INSTRUCTIONS TO FOLLOW: Write out, please, each line from the one containing "You are a computer-use" to the final line of the data, both included, exactly and without pictures.

Collected data
----
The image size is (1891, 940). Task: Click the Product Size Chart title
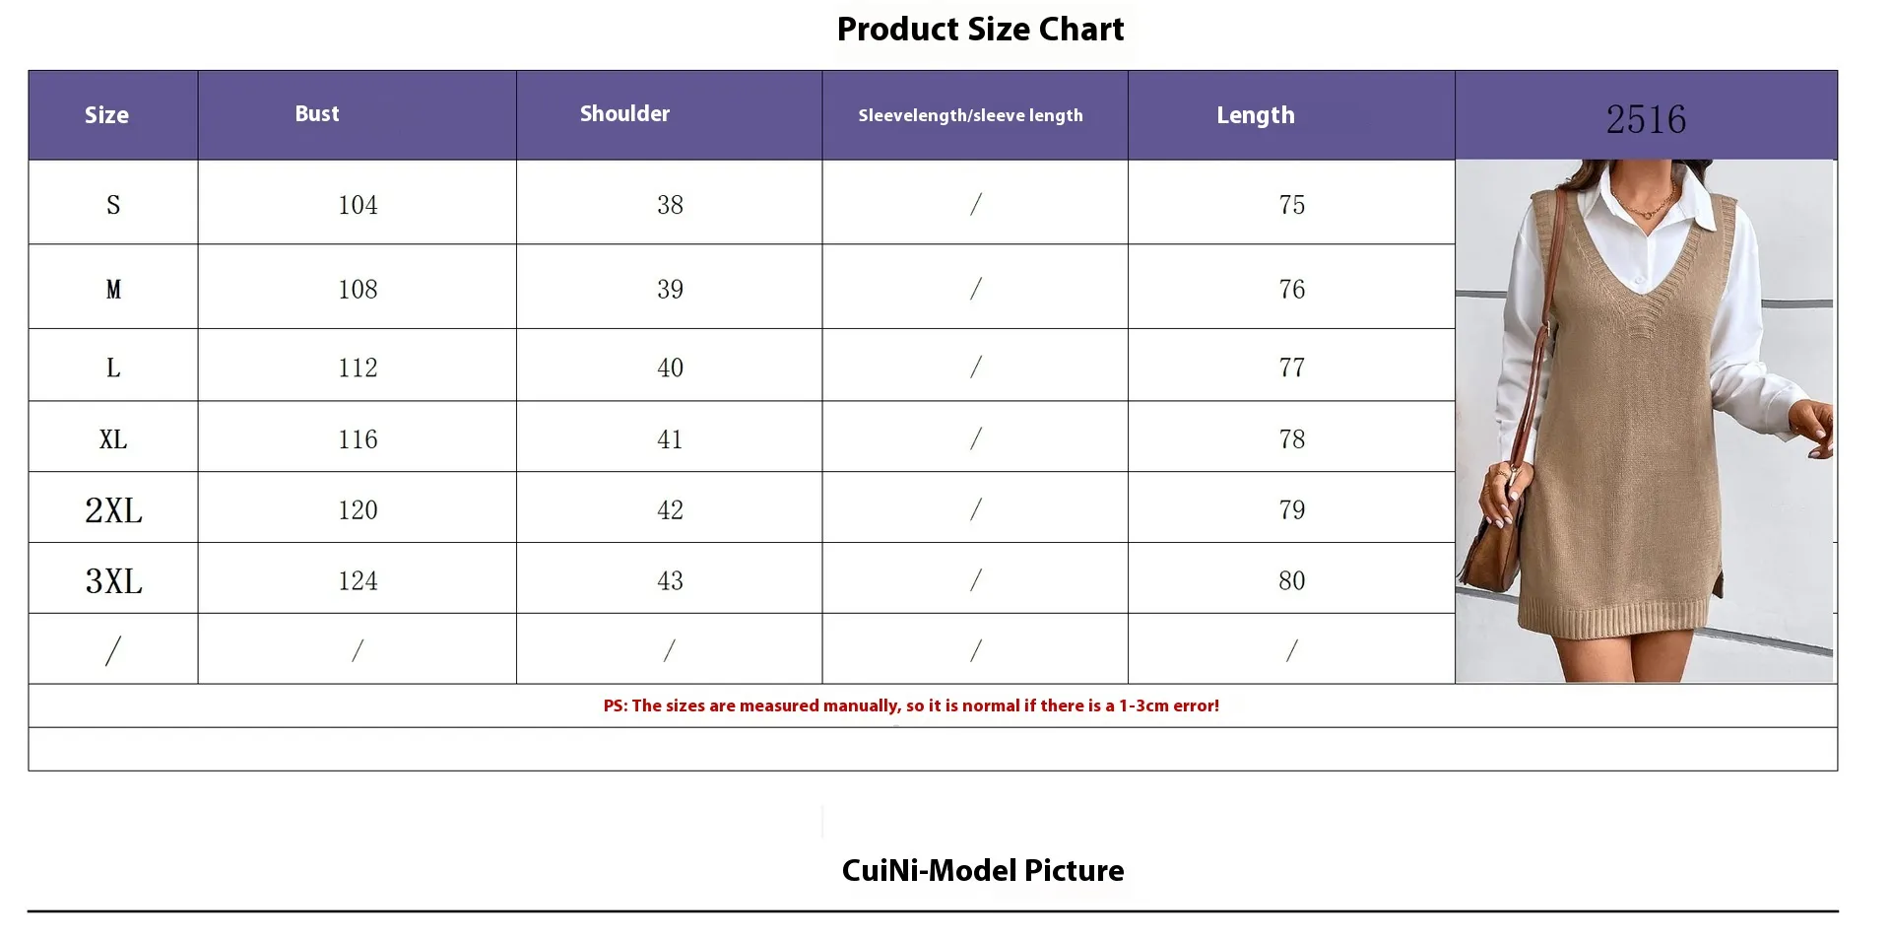coord(980,30)
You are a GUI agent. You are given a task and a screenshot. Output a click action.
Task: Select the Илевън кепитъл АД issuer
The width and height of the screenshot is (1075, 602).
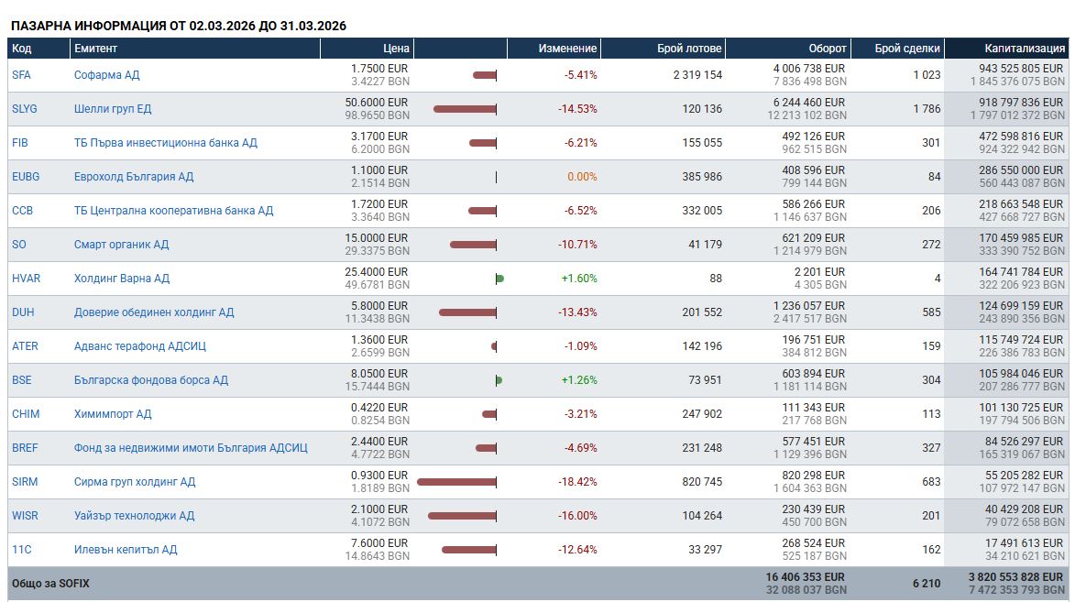(x=126, y=550)
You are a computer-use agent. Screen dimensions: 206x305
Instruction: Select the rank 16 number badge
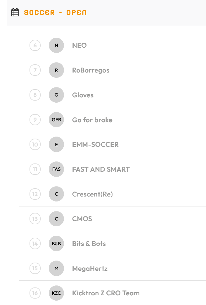(x=35, y=293)
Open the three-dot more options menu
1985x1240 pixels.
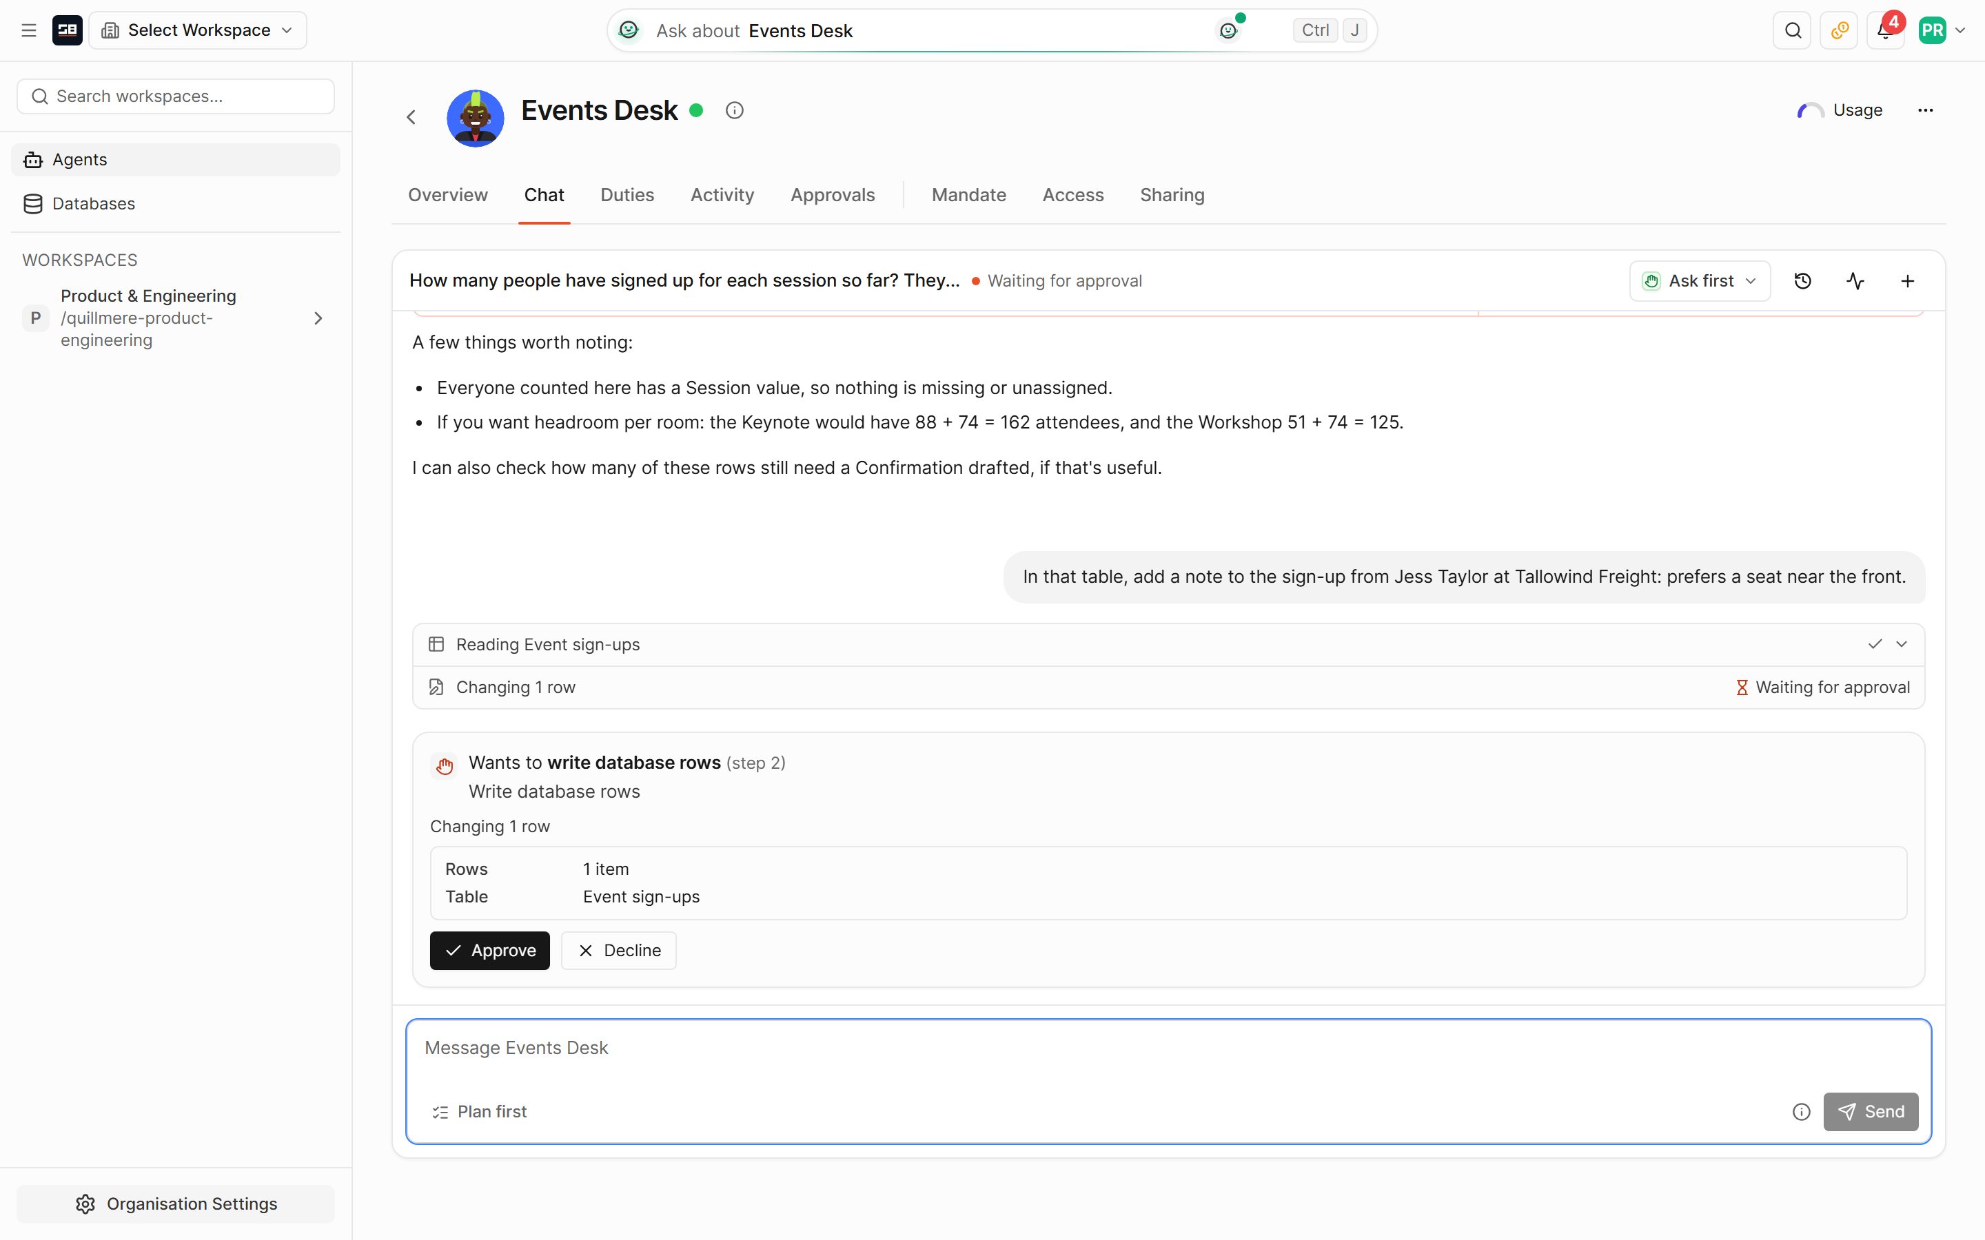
----
REPLY TO THE TASK:
You are a computer-use agent. Screen dimensions: 206x305
Instruction: Select the rank 16 number badge
(x=35, y=293)
Open the three-dot more options menu
1985x1240 pixels.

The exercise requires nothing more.